## Saved data entries
........
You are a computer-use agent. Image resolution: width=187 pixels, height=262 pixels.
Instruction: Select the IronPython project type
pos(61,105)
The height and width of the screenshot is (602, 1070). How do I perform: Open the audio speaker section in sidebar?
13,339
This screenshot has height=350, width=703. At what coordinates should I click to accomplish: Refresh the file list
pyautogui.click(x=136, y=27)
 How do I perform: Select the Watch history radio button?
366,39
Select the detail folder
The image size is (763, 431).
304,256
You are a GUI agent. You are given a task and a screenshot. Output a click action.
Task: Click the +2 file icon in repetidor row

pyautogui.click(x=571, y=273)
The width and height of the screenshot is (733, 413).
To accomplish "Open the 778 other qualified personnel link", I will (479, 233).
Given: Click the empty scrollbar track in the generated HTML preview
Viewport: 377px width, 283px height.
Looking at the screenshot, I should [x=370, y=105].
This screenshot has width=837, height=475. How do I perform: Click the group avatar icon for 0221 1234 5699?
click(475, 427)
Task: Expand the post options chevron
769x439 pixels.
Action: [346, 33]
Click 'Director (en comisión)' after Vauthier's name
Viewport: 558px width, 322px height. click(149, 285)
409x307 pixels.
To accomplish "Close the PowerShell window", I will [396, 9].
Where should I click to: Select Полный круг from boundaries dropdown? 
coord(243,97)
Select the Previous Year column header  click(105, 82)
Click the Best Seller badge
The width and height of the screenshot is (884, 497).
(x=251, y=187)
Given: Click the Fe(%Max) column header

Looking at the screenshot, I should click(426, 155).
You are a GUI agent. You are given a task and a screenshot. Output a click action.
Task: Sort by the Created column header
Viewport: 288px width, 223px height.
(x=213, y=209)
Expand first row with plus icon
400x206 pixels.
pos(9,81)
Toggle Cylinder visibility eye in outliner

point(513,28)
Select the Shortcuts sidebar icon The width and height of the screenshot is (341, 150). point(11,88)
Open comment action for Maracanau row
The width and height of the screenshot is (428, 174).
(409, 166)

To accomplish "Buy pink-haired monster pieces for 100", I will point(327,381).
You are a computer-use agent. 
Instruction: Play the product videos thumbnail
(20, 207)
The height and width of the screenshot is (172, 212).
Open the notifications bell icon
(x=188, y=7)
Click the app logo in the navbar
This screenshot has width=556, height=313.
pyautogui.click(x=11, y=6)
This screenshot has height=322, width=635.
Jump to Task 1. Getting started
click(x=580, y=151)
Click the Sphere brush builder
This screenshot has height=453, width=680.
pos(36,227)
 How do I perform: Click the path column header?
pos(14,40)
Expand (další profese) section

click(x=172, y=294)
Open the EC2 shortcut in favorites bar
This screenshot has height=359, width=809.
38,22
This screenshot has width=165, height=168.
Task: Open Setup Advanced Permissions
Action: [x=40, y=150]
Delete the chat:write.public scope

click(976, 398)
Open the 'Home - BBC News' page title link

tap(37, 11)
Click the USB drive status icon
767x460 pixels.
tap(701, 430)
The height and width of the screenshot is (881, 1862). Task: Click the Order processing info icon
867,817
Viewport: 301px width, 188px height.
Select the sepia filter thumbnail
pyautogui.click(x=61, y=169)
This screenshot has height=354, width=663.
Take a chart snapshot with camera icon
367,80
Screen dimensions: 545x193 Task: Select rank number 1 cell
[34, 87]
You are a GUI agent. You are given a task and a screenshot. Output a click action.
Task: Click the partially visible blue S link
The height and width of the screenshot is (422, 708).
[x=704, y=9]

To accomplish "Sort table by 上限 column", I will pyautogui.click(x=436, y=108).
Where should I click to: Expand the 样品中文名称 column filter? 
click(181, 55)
........
## Exercise instructions
Reproduce nothing but the lines from the line containing "The height and width of the screenshot is (172, 212)." to the last line of the data, each exactly as written.

## Answer section
The height and width of the screenshot is (172, 212).
Open the notifications bell icon
(x=188, y=7)
Click the app logo in the navbar
This screenshot has width=556, height=313.
pyautogui.click(x=11, y=6)
This screenshot has height=322, width=635.
Jump to Task 1. Getting started
click(x=580, y=151)
Click the Sphere brush builder
This screenshot has height=453, width=680.
pos(36,227)
 How do I perform: Click the path column header?
pos(14,40)
Expand (další profese) section

click(x=172, y=294)
Open the EC2 shortcut in favorites bar
This screenshot has height=359, width=809.
38,22
This screenshot has width=165, height=168.
Task: Open Setup Advanced Permissions
Action: [x=40, y=150]
Delete the chat:write.public scope

click(976, 398)
Open the 'Home - BBC News' page title link

tap(37, 11)
Click the USB drive status icon
767x460 pixels.
tap(701, 430)
The height and width of the screenshot is (881, 1862). Task: Click the Order processing info icon
867,817
Viewport: 301px width, 188px height.
Select the sepia filter thumbnail
pyautogui.click(x=61, y=169)
This screenshot has height=354, width=663.
Take a chart snapshot with camera icon
367,80
Screen dimensions: 545x193 Task: Select rank number 1 cell
[34, 87]
You are a GUI agent. You are given a task and a screenshot. Output a click action.
Task: Click the partially visible blue S link
The height and width of the screenshot is (422, 708).
[x=704, y=9]

To accomplish "Sort table by 上限 column", I will pyautogui.click(x=436, y=108).
Where should I click to: Expand the 样品中文名称 column filter? 
click(181, 55)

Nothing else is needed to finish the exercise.